INDIANAPOLIS — Andrew Thomas still beats to a different drum than most offensive linemen.
It used to be the drum he played, dressed in his high school football jersey with the marching band at pep rallies before kickoff. Then came a life-changing suggestion to reorganize his priorities.
“My head coach told me I had a chance to write my own ticket playing football,” Thomas said Wednesday at the NFL combine. “I loved the game, but music was still very important to me, and he told me that I have to put my focus on football. That’s what I did. … and I’m here now.”
The 6-foot-5, 315-pound Georgia product is one of the top offensive tackles available in the NFL draft and a logical fit at No. 11 for the Jets — who could have up to four new starters on the line. Starting tackles Kelvin Beachum and Brandon Shell are free agents, and Thomas met with the Jets this week for a film breakdown.
“There were a couple plays we went over — some good, some bad,” said Thomas, a New York-based Roc Nation client. “Basically they just ask you to explain the offense, so you look at a lot of six-man pass protection and just explain how we ran it, what our calls were.”
Thomas was projected as high as a top-five pick and a fit for the No. 4 Giants in many mock drafts in the fall, but his stock has slipped over questions about his technique — tight hips and over-extension, according to NFL.com — as Alabama’s Jedrick Wills and Louisville’s Mekhi Becton have trended upward.
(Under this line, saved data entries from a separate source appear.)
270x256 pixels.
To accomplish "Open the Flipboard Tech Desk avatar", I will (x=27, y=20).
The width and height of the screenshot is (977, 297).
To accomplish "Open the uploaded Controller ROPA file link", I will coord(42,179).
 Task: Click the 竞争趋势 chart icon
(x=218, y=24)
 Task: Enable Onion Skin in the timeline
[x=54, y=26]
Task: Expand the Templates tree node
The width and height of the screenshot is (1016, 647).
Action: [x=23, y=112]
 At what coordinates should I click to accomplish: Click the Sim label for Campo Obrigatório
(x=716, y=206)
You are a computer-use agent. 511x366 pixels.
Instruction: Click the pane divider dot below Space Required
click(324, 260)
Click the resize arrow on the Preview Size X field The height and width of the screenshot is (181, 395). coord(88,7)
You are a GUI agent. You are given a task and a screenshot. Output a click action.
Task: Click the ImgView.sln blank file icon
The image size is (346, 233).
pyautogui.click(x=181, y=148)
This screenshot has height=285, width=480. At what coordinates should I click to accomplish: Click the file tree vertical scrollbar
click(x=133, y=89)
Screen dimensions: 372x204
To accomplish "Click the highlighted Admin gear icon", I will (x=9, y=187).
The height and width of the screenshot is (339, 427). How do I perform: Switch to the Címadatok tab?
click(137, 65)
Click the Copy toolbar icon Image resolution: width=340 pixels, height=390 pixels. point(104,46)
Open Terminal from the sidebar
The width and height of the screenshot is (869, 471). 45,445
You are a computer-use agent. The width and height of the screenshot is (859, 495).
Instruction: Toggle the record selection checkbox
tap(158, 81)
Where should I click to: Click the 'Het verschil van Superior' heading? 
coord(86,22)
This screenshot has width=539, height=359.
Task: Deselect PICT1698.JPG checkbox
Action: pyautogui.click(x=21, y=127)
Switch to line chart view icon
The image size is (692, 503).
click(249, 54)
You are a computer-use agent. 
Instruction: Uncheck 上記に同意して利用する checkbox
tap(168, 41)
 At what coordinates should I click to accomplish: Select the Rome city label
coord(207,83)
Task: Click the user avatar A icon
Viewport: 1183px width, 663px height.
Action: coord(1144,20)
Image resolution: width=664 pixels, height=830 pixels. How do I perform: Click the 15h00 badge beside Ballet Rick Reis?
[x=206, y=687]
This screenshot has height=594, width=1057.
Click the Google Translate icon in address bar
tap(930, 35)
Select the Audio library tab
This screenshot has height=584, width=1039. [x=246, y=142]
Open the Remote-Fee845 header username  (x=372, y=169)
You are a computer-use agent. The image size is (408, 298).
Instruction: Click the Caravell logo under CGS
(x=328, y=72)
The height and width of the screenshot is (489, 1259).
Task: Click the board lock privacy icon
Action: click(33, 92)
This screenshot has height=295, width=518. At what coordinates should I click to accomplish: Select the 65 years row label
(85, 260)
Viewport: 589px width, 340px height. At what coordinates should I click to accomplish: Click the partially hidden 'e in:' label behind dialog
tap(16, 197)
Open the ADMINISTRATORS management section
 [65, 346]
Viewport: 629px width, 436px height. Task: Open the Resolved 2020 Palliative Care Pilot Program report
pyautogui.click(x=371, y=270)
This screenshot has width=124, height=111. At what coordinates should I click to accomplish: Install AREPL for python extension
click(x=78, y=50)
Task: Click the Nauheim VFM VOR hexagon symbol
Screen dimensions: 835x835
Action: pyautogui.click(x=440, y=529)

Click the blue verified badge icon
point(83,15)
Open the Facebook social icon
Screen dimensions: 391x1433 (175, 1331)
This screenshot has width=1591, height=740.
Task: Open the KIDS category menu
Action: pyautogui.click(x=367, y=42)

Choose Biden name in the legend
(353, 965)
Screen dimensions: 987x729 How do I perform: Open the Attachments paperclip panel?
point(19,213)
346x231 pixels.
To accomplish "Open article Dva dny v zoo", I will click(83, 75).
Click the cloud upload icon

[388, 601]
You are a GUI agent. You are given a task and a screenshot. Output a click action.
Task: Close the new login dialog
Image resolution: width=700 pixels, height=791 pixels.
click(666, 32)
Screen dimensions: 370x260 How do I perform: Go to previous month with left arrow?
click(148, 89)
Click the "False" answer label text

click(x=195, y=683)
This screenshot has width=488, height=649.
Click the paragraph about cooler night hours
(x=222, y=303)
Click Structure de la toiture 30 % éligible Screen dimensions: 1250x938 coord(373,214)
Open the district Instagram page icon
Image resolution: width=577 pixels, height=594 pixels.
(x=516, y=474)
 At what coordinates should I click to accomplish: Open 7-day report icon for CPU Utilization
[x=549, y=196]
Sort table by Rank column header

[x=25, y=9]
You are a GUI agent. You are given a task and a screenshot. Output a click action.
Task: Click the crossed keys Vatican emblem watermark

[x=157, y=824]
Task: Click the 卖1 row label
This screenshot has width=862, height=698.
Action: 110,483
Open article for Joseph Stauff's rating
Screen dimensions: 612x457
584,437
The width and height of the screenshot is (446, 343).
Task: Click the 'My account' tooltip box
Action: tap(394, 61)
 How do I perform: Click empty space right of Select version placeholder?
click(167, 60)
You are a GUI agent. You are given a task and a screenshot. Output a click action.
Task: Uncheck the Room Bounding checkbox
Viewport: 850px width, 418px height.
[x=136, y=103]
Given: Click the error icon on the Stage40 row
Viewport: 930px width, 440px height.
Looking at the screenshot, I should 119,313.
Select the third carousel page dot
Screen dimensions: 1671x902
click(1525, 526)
“People are entitled to their own opinions, and I go back and look at the film and there’s things I want to work on,” Thomas said. “There’s never a time when you’re perfect.”
A mix of Trent Williams’ athleticism and Tyron Smith’s consistency is how Thomas describes his skill set. Williams and Smith are seven-time Pro Bowlers.
“I think I’m all-around the best,” Thomas said. “I can run block. I can pass block. I’m coachable. I’m a technician. That’s what makes me the best [in the class].”
The Jets have not spent a first-round pick on the offensive line since 2006 or a second-rounder since 2010. The cumulative neglect created a shortage that offensive line-minded general manager Joe Douglas is expected to address.
“It is hard to have a good team without one,” Douglas said. “There are quite a few guys that kind of fit the mold of what we’re looking for: Smart, durable, tough, explosive guys that can play multiple positions. Versatility is a big thing.”
Thomas started all 15 games of a true-freshman All-American season at right tackle and spent the last two seasons at left tackle. He practiced at guard during training camp.
“I understand the game,” Thomas said. “A lot of times I understand what’s going on before the play happens regardless of what system I’m in. I can adapt to what they’re teaching me. I feel like I’ll make a smooth transition.”
Thomas has a formal interview scheduled this week with the Giants, who are open to trading down.
Most of his interviews stray off X’s and O’s when teams learn he hasn’t given up music. Growing up in a household in which music and church were intertwined, Thomas traded in drumsticks for piano keys.
“Every time I say that, they get interested,” Thomas said, “so I think that’s a good thing outside of football that I do. If I had to rate myself [on piano] right now from 1 to 10, I’d say I’m around a 5.”
The Jets aren’t looking for a Piano Man. Just a tackle with a New York State of Mind.